◆ **Source records**
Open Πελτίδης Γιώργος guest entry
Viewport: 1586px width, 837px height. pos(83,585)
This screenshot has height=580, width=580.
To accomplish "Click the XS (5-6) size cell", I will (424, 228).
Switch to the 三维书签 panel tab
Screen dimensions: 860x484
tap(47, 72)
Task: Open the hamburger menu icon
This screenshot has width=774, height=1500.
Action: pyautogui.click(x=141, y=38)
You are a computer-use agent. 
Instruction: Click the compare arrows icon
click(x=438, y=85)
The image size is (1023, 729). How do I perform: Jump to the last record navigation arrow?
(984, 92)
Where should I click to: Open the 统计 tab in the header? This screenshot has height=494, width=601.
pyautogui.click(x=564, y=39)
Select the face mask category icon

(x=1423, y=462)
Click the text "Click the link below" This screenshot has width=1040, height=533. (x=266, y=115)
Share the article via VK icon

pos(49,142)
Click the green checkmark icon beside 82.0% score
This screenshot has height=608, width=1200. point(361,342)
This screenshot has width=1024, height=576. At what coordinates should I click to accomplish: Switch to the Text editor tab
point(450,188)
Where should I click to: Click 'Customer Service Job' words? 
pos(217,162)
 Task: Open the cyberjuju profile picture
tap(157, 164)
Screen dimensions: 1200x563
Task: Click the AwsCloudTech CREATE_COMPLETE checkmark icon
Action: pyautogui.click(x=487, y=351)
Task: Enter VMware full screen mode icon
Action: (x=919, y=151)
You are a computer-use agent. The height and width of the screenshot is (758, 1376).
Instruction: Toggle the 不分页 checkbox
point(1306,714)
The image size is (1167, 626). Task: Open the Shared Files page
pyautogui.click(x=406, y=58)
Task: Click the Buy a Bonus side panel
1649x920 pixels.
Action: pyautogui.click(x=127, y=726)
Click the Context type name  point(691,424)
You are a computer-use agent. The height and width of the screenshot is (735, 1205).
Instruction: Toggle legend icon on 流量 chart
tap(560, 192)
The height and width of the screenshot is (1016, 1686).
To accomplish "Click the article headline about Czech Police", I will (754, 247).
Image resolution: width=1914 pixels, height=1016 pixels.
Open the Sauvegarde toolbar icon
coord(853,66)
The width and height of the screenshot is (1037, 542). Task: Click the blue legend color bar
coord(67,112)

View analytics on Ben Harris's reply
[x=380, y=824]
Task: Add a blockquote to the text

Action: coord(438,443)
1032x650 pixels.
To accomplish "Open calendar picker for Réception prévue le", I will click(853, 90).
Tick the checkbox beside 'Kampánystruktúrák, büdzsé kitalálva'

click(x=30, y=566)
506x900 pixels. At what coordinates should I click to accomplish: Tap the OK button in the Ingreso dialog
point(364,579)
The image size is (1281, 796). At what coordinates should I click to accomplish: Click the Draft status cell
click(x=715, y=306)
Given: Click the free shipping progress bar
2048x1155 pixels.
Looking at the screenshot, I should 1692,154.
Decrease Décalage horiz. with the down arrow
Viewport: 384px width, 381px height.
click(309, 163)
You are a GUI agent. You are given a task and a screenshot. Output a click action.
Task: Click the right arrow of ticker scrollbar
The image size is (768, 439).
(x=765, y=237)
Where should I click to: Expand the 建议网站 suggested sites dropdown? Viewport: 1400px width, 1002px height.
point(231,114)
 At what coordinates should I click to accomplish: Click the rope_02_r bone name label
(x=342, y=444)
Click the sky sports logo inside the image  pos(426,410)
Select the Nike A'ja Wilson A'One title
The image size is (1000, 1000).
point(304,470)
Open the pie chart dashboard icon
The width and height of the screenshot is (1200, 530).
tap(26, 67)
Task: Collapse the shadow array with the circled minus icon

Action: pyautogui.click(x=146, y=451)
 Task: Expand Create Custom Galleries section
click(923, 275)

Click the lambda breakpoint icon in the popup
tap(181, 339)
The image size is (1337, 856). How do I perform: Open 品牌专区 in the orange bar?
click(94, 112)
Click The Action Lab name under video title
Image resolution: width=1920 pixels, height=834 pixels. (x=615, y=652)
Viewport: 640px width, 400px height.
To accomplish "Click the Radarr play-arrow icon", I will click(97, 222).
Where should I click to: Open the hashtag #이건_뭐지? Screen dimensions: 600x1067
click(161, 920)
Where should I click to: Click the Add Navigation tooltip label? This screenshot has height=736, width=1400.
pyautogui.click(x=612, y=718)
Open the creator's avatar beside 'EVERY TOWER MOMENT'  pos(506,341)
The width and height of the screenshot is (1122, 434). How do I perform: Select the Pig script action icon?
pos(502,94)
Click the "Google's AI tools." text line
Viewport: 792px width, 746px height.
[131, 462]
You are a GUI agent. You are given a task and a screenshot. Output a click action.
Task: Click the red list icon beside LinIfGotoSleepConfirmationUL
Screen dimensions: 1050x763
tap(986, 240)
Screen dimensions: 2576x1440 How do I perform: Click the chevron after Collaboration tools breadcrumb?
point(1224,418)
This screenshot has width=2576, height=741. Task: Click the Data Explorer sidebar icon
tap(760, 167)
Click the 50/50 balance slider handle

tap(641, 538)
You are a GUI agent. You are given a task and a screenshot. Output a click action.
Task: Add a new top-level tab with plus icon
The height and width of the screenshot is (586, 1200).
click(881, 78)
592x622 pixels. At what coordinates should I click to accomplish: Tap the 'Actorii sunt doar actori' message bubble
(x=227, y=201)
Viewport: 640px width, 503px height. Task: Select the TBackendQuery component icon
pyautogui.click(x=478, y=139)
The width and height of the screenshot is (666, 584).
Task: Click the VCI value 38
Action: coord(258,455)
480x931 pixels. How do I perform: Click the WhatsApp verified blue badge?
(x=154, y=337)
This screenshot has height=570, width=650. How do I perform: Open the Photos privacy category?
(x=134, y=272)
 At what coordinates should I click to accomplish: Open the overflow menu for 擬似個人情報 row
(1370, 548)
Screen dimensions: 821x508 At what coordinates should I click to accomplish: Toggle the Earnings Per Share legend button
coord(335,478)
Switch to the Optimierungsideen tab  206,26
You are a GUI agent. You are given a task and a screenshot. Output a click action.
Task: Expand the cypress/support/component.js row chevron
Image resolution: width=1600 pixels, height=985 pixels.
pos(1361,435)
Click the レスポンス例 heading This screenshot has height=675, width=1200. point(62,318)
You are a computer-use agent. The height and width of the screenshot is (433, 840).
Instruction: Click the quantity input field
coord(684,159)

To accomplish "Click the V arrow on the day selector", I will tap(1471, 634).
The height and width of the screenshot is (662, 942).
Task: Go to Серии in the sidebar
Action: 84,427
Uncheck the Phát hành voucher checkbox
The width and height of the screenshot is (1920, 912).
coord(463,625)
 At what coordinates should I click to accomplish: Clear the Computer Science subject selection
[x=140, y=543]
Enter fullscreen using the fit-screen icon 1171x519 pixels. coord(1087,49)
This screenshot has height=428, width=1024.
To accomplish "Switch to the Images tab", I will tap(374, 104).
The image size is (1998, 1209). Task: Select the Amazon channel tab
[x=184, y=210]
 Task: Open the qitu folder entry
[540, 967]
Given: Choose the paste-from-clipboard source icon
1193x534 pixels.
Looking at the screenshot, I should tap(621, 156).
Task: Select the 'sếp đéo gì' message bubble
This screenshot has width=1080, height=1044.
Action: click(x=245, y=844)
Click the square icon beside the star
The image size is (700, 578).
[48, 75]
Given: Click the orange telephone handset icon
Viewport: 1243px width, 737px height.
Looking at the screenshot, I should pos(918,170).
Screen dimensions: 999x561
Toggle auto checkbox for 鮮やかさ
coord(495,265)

◆ **Problem**
Repeat each of the entries exactly as written.

◆ **Task solution**
Open Πελτίδης Γιώργος guest entry
Viewport: 1586px width, 837px height. pos(83,585)
This screenshot has height=580, width=580.
To accomplish "Click the XS (5-6) size cell", I will (424, 228).
Switch to the 三维书签 panel tab
Screen dimensions: 860x484
tap(47, 72)
Task: Open the hamburger menu icon
This screenshot has width=774, height=1500.
Action: pyautogui.click(x=141, y=38)
You are a computer-use agent. 
Instruction: Click the compare arrows icon
click(x=438, y=85)
The image size is (1023, 729). How do I perform: Jump to the last record navigation arrow?
(984, 92)
Where should I click to: Open the 统计 tab in the header? This screenshot has height=494, width=601.
pyautogui.click(x=564, y=39)
Select the face mask category icon

(x=1423, y=462)
Click the text "Click the link below" This screenshot has width=1040, height=533. (x=266, y=115)
Share the article via VK icon

pos(49,142)
Click the green checkmark icon beside 82.0% score
This screenshot has height=608, width=1200. point(361,342)
This screenshot has width=1024, height=576. At what coordinates should I click to accomplish: Switch to the Text editor tab
point(450,188)
Where should I click to: Click 'Customer Service Job' words? 
pos(217,162)
 Task: Open the cyberjuju profile picture
tap(157, 164)
Screen dimensions: 1200x563
Task: Click the AwsCloudTech CREATE_COMPLETE checkmark icon
Action: pyautogui.click(x=487, y=351)
Task: Enter VMware full screen mode icon
Action: (x=919, y=151)
You are a computer-use agent. The height and width of the screenshot is (758, 1376).
Instruction: Toggle the 不分页 checkbox
point(1306,714)
The image size is (1167, 626). Task: Open the Shared Files page
pyautogui.click(x=406, y=58)
Task: Click the Buy a Bonus side panel
1649x920 pixels.
Action: pyautogui.click(x=127, y=726)
Click the Context type name  point(691,424)
You are a computer-use agent. The height and width of the screenshot is (735, 1205).
Instruction: Toggle legend icon on 流量 chart
tap(560, 192)
The height and width of the screenshot is (1016, 1686).
To accomplish "Click the article headline about Czech Police", I will (754, 247).
Image resolution: width=1914 pixels, height=1016 pixels.
Open the Sauvegarde toolbar icon
coord(853,66)
The width and height of the screenshot is (1037, 542). Task: Click the blue legend color bar
coord(67,112)

View analytics on Ben Harris's reply
[x=380, y=824]
Task: Add a blockquote to the text

Action: coord(438,443)
1032x650 pixels.
To accomplish "Open calendar picker for Réception prévue le", I will click(853, 90).
Tick the checkbox beside 'Kampánystruktúrák, büdzsé kitalálva'

click(x=30, y=566)
506x900 pixels. At what coordinates should I click to accomplish: Tap the OK button in the Ingreso dialog
point(364,579)
The image size is (1281, 796). At what coordinates should I click to accomplish: Click the Draft status cell
click(x=715, y=306)
Given: Click the free shipping progress bar
2048x1155 pixels.
Looking at the screenshot, I should 1692,154.
Decrease Décalage horiz. with the down arrow
Viewport: 384px width, 381px height.
click(309, 163)
You are a GUI agent. You are given a task and a screenshot. Output a click action.
Task: Click the right arrow of ticker scrollbar
The image size is (768, 439).
(x=765, y=237)
Where should I click to: Expand the 建议网站 suggested sites dropdown? Viewport: 1400px width, 1002px height.
point(231,114)
 At what coordinates should I click to accomplish: Click the rope_02_r bone name label
(x=342, y=444)
Click the sky sports logo inside the image  pos(426,410)
Select the Nike A'ja Wilson A'One title
The image size is (1000, 1000).
point(304,470)
Open the pie chart dashboard icon
The width and height of the screenshot is (1200, 530).
tap(26, 67)
Task: Collapse the shadow array with the circled minus icon

Action: pyautogui.click(x=146, y=451)
 Task: Expand Create Custom Galleries section
click(923, 275)

Click the lambda breakpoint icon in the popup
tap(181, 339)
The image size is (1337, 856). How do I perform: Open 品牌专区 in the orange bar?
click(94, 112)
Click The Action Lab name under video title
Image resolution: width=1920 pixels, height=834 pixels. (x=615, y=652)
Viewport: 640px width, 400px height.
To accomplish "Click the Radarr play-arrow icon", I will click(97, 222).
Where should I click to: Open the hashtag #이건_뭐지? Screen dimensions: 600x1067
click(161, 920)
Where should I click to: Click the Add Navigation tooltip label? This screenshot has height=736, width=1400.
pyautogui.click(x=612, y=718)
Open the creator's avatar beside 'EVERY TOWER MOMENT'  pos(506,341)
The width and height of the screenshot is (1122, 434). How do I perform: Select the Pig script action icon?
pos(502,94)
Click the "Google's AI tools." text line
Viewport: 792px width, 746px height.
[131, 462]
You are a GUI agent. You are given a task and a screenshot. Output a click action.
Task: Click the red list icon beside LinIfGotoSleepConfirmationUL
Screen dimensions: 1050x763
tap(986, 240)
Screen dimensions: 2576x1440 How do I perform: Click the chevron after Collaboration tools breadcrumb?
point(1224,418)
This screenshot has width=2576, height=741. Task: Click the Data Explorer sidebar icon
tap(760, 167)
Click the 50/50 balance slider handle

tap(641, 538)
You are a GUI agent. You are given a task and a screenshot. Output a click action.
Task: Add a new top-level tab with plus icon
The height and width of the screenshot is (586, 1200).
click(881, 78)
592x622 pixels. At what coordinates should I click to accomplish: Tap the 'Actorii sunt doar actori' message bubble
(x=227, y=201)
Viewport: 640px width, 503px height. Task: Select the TBackendQuery component icon
pyautogui.click(x=478, y=139)
The width and height of the screenshot is (666, 584).
Task: Click the VCI value 38
Action: coord(258,455)
480x931 pixels. How do I perform: Click the WhatsApp verified blue badge?
(x=154, y=337)
This screenshot has height=570, width=650. How do I perform: Open the Photos privacy category?
(x=134, y=272)
 At what coordinates should I click to accomplish: Open the overflow menu for 擬似個人情報 row
(1370, 548)
Screen dimensions: 821x508 At what coordinates should I click to accomplish: Toggle the Earnings Per Share legend button
coord(335,478)
Switch to the Optimierungsideen tab  206,26
You are a GUI agent. You are given a task and a screenshot. Output a click action.
Task: Expand the cypress/support/component.js row chevron
Image resolution: width=1600 pixels, height=985 pixels.
pos(1361,435)
Click the レスポンス例 heading This screenshot has height=675, width=1200. point(62,318)
You are a computer-use agent. The height and width of the screenshot is (433, 840).
Instruction: Click the quantity input field
coord(684,159)

To accomplish "Click the V arrow on the day selector", I will tap(1471, 634).
The height and width of the screenshot is (662, 942).
Task: Go to Серии in the sidebar
Action: 84,427
Uncheck the Phát hành voucher checkbox
The width and height of the screenshot is (1920, 912).
coord(463,625)
 At what coordinates should I click to accomplish: Clear the Computer Science subject selection
[x=140, y=543]
Enter fullscreen using the fit-screen icon 1171x519 pixels. coord(1087,49)
This screenshot has height=428, width=1024.
To accomplish "Switch to the Images tab", I will tap(374, 104).
The image size is (1998, 1209). Task: Select the Amazon channel tab
[x=184, y=210]
 Task: Open the qitu folder entry
[540, 967]
Given: Choose the paste-from-clipboard source icon
1193x534 pixels.
Looking at the screenshot, I should tap(621, 156).
Task: Select the 'sếp đéo gì' message bubble
This screenshot has width=1080, height=1044.
Action: click(x=245, y=844)
Click the square icon beside the star
The image size is (700, 578).
[48, 75]
Given: Click the orange telephone handset icon
Viewport: 1243px width, 737px height.
Looking at the screenshot, I should pos(918,170).
Screen dimensions: 999x561
Toggle auto checkbox for 鮮やかさ
coord(495,265)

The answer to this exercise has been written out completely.